In 2006, Classic Rock talked to Robin Trower about his lengthy career, from pop success with Procol Harum to Hendrix clone claims and solo success and respect

It’s been quite a few years since the ‘broken nosed guitar hero from Southend’ (© Sounds music weekly) blazed his trail, topping the US album chart and selling out stadiums with his dynamic trio, the inventively named Robin Trower Band. At the time, the critics were divided. Some thought Trower was nothing more than a Hendrix rip-off playing fuzzy, bombastic downer rock for the anaesthetised masses. Others recognised that behind the Marshall-heavy riffs there was a real talent, producing exciting and original music, exploring the outer limits of his instrument.

Trower’s Bridge Of Sighs (1974) still remains one of the finest guitar albums of all time: crammed with sublime, tempered playing and the honey-sweet vocals of the late, great Jimmy Dewar; full of gorgeous harmonic changes, brooding intensity and dramatic moods. Unlike albums by many a guitar hero with admirable technique but no direct line to a songwriting muse, it is not a relentless barrage of guitar solos, but a selection of memorable songs – the muscular Day Of The Eagle, the smouldering In This Place, the groove of Too Rolling Stoned – that showcase beautifully the diverse, expansive talent of the group.

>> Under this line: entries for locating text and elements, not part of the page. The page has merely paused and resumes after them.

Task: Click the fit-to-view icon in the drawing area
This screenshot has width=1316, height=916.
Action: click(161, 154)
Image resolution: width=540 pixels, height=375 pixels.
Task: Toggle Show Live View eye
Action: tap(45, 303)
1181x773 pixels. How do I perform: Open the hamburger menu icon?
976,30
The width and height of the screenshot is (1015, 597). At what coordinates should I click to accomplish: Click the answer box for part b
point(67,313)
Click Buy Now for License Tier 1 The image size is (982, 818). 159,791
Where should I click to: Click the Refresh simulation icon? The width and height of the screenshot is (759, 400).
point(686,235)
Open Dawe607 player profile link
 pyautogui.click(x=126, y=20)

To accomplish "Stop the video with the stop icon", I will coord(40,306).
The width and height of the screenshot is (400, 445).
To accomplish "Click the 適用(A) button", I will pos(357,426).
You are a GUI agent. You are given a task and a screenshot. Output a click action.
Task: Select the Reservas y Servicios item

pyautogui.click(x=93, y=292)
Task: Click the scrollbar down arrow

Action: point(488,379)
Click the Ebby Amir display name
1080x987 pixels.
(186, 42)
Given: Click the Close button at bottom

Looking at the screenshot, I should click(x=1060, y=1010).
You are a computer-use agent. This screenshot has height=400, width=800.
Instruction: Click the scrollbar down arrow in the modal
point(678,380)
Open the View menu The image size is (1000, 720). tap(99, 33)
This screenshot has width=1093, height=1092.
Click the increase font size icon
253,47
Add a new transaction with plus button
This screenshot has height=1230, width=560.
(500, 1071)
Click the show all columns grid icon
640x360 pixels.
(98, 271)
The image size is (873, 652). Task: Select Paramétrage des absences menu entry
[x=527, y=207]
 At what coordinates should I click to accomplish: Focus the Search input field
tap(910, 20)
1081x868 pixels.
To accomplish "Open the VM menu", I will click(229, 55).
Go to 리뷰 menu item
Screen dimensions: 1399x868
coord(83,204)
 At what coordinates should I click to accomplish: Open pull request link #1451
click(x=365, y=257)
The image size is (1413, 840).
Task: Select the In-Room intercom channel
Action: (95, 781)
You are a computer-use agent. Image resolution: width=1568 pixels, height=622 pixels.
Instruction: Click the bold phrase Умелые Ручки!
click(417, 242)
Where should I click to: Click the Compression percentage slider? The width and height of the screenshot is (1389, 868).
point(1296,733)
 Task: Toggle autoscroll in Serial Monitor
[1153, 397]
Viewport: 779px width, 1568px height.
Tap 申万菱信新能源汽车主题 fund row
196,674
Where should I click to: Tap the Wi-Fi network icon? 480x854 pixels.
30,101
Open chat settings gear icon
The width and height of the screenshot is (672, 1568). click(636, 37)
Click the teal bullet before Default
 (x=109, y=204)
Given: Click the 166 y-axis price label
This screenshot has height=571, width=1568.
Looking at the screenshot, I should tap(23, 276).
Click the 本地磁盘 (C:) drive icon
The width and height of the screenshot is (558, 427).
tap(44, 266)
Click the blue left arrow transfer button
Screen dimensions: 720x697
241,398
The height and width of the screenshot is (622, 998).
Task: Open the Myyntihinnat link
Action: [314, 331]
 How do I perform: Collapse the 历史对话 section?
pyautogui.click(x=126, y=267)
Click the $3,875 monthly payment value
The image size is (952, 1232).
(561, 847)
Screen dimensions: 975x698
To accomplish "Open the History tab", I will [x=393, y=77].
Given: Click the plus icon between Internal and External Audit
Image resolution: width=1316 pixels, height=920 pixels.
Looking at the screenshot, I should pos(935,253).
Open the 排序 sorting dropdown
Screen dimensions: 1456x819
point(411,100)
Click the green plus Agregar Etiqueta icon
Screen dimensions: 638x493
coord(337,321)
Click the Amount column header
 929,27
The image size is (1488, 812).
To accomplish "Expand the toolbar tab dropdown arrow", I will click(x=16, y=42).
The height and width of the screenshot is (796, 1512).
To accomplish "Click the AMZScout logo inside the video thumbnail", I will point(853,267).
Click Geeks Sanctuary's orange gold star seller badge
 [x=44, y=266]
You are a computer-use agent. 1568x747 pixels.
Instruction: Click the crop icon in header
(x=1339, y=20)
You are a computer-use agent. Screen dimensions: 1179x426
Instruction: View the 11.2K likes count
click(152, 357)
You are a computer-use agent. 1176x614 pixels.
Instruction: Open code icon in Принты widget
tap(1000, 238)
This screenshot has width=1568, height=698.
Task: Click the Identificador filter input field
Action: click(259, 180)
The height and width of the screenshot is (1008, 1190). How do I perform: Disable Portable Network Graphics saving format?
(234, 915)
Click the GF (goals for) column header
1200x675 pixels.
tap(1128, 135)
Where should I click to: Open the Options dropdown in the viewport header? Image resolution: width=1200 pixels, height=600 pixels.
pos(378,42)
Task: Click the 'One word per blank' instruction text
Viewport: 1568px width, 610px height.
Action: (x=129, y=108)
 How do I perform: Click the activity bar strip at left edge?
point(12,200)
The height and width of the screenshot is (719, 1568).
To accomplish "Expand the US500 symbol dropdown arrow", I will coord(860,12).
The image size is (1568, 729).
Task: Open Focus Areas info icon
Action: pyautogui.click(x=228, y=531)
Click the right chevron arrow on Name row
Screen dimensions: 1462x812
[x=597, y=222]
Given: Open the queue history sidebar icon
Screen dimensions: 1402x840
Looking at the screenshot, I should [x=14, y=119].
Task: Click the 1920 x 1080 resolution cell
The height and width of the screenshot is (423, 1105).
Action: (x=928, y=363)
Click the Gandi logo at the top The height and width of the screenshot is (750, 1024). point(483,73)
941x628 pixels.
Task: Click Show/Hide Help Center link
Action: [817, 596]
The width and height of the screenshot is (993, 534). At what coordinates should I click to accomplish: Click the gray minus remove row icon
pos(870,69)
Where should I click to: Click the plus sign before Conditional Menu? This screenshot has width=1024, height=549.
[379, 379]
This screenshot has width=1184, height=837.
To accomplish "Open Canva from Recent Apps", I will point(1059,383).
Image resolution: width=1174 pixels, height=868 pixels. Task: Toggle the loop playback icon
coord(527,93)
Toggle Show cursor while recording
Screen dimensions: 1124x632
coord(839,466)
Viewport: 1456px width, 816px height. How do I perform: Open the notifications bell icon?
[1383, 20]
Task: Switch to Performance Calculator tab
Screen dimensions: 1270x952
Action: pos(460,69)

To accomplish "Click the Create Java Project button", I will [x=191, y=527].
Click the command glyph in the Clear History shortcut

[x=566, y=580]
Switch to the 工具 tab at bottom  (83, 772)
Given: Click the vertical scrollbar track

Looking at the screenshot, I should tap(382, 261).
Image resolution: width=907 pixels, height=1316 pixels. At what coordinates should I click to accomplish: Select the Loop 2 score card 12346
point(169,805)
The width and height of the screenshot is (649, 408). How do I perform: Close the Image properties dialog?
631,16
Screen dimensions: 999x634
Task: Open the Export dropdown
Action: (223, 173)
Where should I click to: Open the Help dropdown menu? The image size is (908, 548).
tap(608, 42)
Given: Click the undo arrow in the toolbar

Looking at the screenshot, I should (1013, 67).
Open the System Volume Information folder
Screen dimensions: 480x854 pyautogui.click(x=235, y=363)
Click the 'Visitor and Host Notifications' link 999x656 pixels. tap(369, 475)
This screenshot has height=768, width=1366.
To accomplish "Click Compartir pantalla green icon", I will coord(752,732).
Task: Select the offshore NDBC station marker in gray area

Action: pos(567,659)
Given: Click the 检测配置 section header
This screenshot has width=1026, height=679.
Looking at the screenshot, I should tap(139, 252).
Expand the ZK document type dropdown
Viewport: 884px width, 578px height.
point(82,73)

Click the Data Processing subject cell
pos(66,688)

It was a breakthrough album and a pinnacle in the guitarist’s career, which they and he never equalled in terms of success and sales. But there’s a lot more to Trower’s career than that record.

“The material on Bridge Of Sighs is very strong,” he agrees. “The combination of beautiful vocals and raw guitar is what sold it. But it certainly wasn’t the beginning and end of the story.”

These days looking dapper and relaxed, Trower generally has the air of someone completely comfortable in their own skin, rather than exuding the air of a bitter and twisted forgotten hero. He does, however, admit that “there have been some tough times in the past. At the height of our success I was badly let down by the management and record company. And today I don’t make any money from some of my most successful songs. But you have to move on. You cannot let that strangle your creativity.”